▽

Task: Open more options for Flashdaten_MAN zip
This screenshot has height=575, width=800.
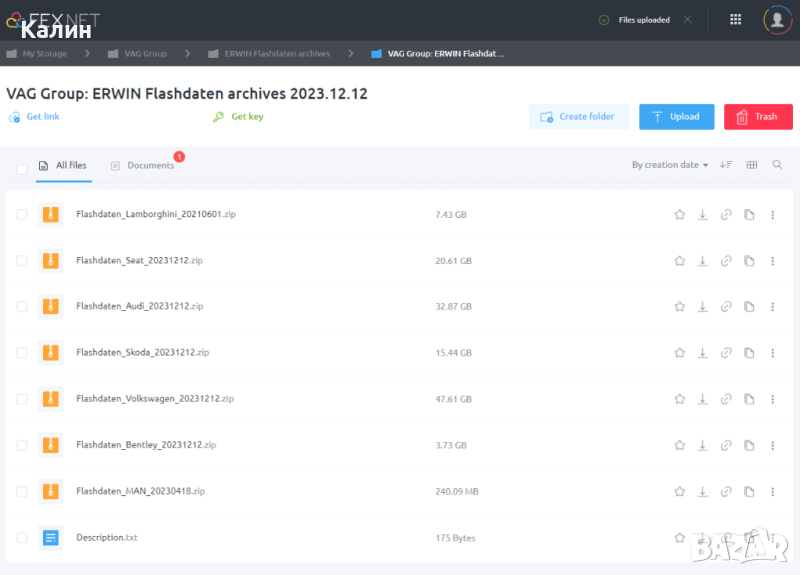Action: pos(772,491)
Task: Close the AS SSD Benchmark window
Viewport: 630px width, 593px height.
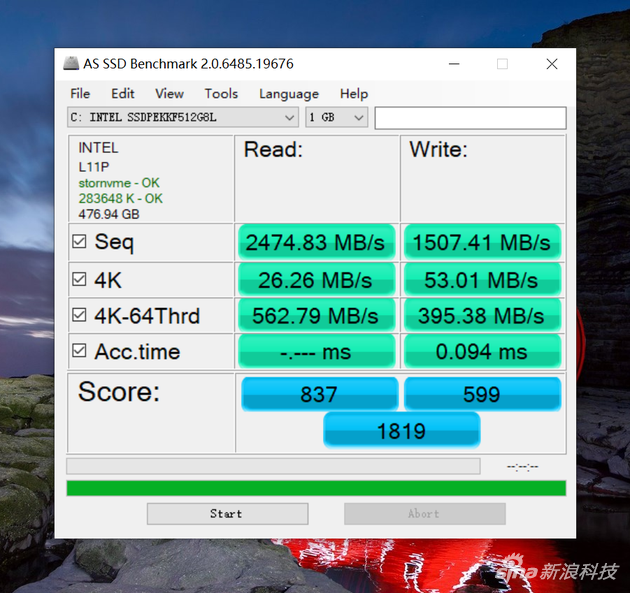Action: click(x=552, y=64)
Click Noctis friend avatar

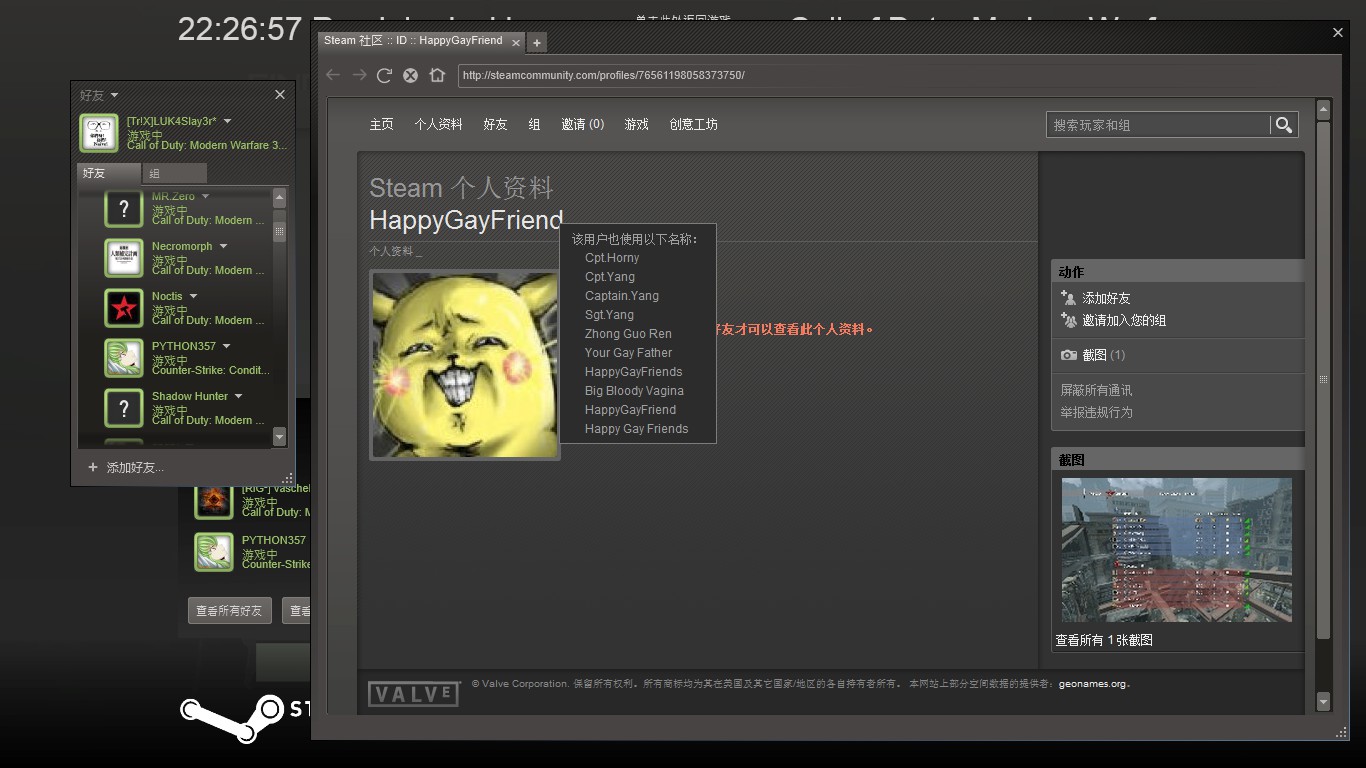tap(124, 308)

△

Nothing beyond a number is expected: count the lines of the material that hold the string "Task".

2